Capital expenditure in the health sector

While human resources are essential to the health and LTC sector, physical resources are also a key factor in the production of health services. How much a country invests in new health facilities, diagnostic and therapeutic equipment, and information and communications technology (ICT) can have an important impact on the capacity of a health system to meet the health care needs of the population. The COVID-19 crisis has shone a spotlight on some of the infrastructure challenges. Health systems – and hospitals in particular – have been placed under immense strain. Some countries have lacked the necessary physical resources to respond to the sudden influx of seriously ill COVID-19 patients. Having sufficient equipment in intensive care units and other health settings helps to avoid potentially catastrophic delays in diagnosing and treating patients. Non-medical equipment is also important – notably the ICT infrastructure needed to monitor population health, both in acute situations and in the long term. Investing in capital equipment is therefore a prerequisite to strengthening overall health system resilience.

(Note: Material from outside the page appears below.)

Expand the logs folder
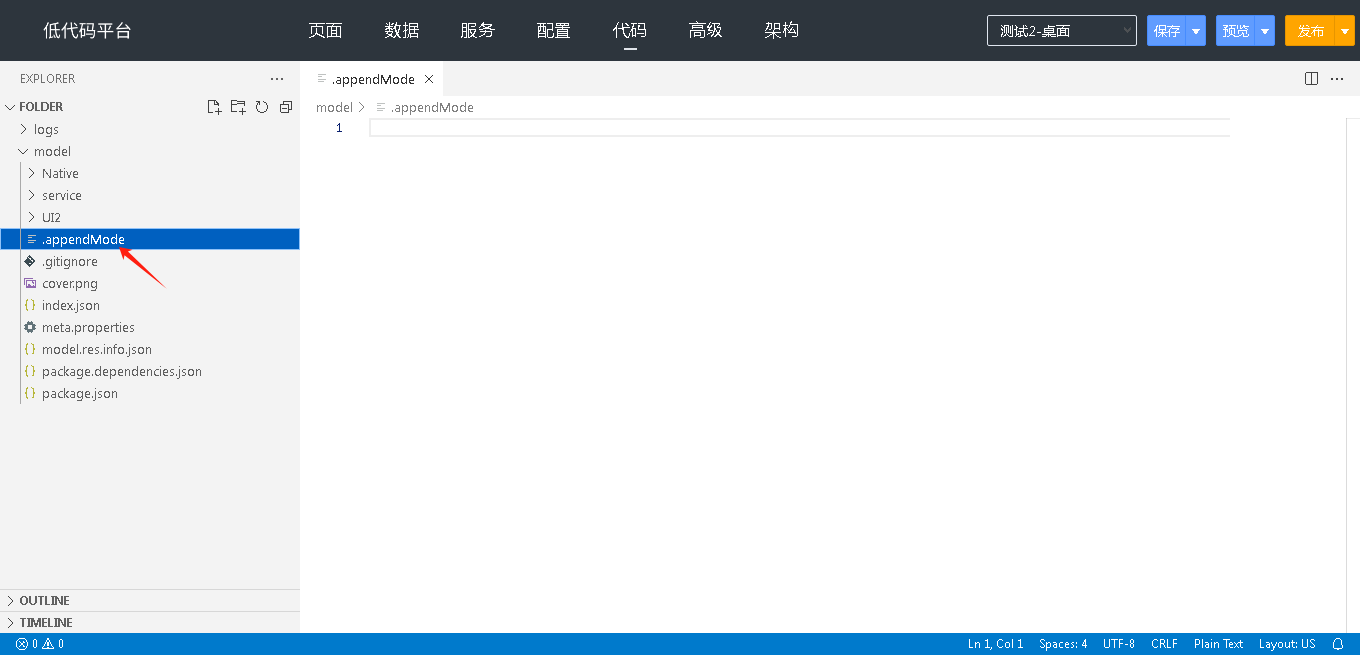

In reality, capital investment fluctuates from year to year, as investment decisions can be dependent on economic circumstances and political or business choices, as well as reflecting future needs and past levels of investment. As with any industry, a lack of investment spending in the present can lead to an accumulation of problems and bigger costs in the future, as current equipment and facilities deteriorate.

Between 2015 and 2019, the average annual capital expenditure in the health sector in OECD countries was equivalent to around 0.6% of GDP (Figure 7.21). This compares to an average share of 8.8% of GDP spent on health in 2019 (see indicator “Health expenditure in relation to GDP”). Germany, Japan, Belgium and Austria were the highest spenders over these five years, investing around 1% of GDP on average each year in new construction projects, medical and non-medical equipment and technology in the health and social sector. The United States is a large spender in nominal terms, investing 0.7% of GDP on an annual basis. Notably, of the G7 countries, capital spending in the United Kingdom and Italy remained below the OECD average during the period 2015-19, at 0.4% of GDP. Mexico spent on average around 0.1% of GDP on capital investment – a tenth of the level in Germany or Japan.

Capital spending covers a broad range of investments, from construction projects (building of hospitals and health care facilities) and equipment (including medical and ICT equipment) to intellectual property (including databases and software). Figure 7.21 shows that, on average across OECD countries, 40% of capital expenditure went on construction projects, 46% on equipment and the remaining 14% on intellectual property. The United States, the Netherlands and Finland all had a similar level of overall investment, but whereas Finland allocated the majority to the construction of health care facilities, the United States invested a greater proportion in equipment, while the Netherlands spent a more significant share on digital solutions and data.

Figure 7.22 (left panel) shows an index of capital spending in real terms over a ten-year period for a selection of non-European OECD countries. On average across OECD countries, annual investment was around a third higher (in real terms) in 2019 compared with the levels of investment reported in 2010. The United States generally followed the overall OECD trend, and increased annual capital spending over that period by about 20-25%. In Australia, investment in health increased strongly from 2011 onwards. On the other hand, Canada invested 14% less in real terms in 2019 compared with 2010. In Europe (right panel), Norway was investing 40% more towards the end of the period compared to the start of the decade and the German capital spending trajectory was similar to the OECD average. Health sector investment in the United Kingdom dropped by more than a third in the years following the economic crisis but has since recovered, although in real terms, capital investments in 2019 were still 10% below the level seen in 2010.